:: Task ::
Among the lines of the material, copy those that hold the string "computer".

----

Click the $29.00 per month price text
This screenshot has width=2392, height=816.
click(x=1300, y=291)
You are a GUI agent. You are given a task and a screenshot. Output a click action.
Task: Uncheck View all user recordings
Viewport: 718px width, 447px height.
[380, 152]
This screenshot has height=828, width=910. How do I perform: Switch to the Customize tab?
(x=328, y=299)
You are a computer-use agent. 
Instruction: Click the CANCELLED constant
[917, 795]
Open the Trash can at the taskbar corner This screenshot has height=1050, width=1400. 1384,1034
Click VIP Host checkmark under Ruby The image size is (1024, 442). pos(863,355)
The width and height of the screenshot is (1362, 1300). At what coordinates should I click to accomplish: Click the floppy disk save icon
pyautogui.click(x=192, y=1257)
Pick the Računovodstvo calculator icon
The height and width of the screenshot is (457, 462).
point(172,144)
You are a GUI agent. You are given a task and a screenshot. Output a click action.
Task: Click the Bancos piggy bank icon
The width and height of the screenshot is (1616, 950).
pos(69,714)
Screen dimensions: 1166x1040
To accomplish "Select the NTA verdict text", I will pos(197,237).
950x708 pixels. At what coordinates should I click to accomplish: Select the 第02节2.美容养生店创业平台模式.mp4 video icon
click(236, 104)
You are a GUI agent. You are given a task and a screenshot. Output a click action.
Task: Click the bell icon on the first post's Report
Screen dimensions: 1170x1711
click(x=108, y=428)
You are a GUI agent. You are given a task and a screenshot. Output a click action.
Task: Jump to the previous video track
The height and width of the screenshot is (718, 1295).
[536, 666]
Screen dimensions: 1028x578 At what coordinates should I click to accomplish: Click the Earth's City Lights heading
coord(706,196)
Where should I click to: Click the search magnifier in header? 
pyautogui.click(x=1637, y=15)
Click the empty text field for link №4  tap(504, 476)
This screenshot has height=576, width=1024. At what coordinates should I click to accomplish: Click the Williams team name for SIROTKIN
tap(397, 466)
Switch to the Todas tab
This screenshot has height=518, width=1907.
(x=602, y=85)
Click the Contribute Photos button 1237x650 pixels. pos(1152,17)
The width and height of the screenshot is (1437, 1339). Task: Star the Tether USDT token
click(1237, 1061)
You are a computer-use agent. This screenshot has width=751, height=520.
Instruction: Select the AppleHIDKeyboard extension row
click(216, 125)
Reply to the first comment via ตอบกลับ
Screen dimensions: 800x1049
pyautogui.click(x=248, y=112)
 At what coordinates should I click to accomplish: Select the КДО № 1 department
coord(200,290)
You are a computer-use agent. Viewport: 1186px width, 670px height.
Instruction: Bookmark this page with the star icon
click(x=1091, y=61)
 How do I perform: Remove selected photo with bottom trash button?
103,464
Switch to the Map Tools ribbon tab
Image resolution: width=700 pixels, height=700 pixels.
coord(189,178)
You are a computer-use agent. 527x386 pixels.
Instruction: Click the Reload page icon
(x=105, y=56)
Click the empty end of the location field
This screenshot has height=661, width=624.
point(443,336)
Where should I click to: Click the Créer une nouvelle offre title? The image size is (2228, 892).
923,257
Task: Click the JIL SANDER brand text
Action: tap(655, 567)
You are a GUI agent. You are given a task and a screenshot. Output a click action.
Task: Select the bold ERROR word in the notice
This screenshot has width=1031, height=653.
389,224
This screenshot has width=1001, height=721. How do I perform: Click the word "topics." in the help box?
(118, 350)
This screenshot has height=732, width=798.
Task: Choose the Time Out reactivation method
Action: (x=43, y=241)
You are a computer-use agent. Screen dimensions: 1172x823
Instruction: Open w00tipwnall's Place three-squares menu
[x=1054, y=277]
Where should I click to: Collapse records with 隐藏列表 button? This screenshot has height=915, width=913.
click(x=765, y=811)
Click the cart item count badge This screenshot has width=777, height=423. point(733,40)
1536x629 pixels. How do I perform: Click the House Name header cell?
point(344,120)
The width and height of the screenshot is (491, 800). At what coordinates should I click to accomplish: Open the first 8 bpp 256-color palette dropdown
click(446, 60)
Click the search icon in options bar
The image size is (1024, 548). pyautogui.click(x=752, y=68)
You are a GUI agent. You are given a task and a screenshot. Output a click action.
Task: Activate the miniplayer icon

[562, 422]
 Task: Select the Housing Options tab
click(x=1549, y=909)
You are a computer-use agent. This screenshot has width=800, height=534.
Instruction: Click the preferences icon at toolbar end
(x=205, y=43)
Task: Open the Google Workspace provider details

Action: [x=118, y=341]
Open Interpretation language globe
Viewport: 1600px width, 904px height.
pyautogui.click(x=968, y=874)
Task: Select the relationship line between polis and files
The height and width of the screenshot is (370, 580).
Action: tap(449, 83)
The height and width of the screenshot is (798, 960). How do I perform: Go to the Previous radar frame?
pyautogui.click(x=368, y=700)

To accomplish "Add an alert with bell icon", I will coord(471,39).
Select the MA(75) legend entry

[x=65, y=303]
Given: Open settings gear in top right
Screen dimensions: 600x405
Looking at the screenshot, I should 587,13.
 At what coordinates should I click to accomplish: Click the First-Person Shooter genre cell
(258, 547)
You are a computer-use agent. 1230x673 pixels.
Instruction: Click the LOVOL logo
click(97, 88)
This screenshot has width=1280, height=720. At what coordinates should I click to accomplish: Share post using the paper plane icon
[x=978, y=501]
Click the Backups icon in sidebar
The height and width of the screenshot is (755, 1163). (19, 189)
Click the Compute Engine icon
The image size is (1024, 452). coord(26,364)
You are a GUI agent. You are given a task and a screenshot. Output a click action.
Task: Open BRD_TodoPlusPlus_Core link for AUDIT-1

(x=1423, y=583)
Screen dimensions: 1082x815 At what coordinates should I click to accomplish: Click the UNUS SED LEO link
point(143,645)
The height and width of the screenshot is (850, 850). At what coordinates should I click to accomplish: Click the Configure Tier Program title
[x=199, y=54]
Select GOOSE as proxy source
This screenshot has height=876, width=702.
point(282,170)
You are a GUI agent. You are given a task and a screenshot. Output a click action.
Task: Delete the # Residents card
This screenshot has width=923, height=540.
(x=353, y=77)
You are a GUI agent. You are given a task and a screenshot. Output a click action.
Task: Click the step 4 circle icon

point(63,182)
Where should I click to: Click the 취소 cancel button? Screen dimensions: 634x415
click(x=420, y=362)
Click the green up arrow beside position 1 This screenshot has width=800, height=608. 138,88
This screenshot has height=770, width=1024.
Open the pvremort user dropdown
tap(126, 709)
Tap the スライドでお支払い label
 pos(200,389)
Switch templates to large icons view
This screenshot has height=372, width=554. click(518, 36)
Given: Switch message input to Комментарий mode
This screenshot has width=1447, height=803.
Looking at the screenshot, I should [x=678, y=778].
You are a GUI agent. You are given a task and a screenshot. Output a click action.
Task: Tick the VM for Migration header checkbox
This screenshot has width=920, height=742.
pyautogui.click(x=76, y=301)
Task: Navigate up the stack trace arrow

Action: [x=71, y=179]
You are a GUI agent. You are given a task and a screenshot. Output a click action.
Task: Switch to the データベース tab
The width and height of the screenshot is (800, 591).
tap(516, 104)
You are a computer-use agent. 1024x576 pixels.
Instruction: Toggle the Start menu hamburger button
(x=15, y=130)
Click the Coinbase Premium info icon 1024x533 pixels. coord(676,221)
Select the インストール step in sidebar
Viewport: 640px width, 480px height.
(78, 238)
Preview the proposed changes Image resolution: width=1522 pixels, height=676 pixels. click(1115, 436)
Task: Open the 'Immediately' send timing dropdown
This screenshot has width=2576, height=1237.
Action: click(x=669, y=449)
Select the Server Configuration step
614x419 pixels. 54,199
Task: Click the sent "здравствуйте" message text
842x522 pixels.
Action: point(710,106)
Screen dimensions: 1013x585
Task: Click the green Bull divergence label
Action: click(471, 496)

----

:: Written response ::
You are a computer-use agent. 
You are a computer-use agent. This screenshot has width=751, height=520.
You are a computer-use agent. Viewport: 1186px width, 670px height.
You are a computer-use agent. 527x386 pixels.
You are a computer-use agent. Screen dimensions: 1172x823
You are a computer-use agent. This screenshot has width=800, height=534.
You are a computer-use agent. 1230x673 pixels.
You are a computer-use agent. 1024x576 pixels.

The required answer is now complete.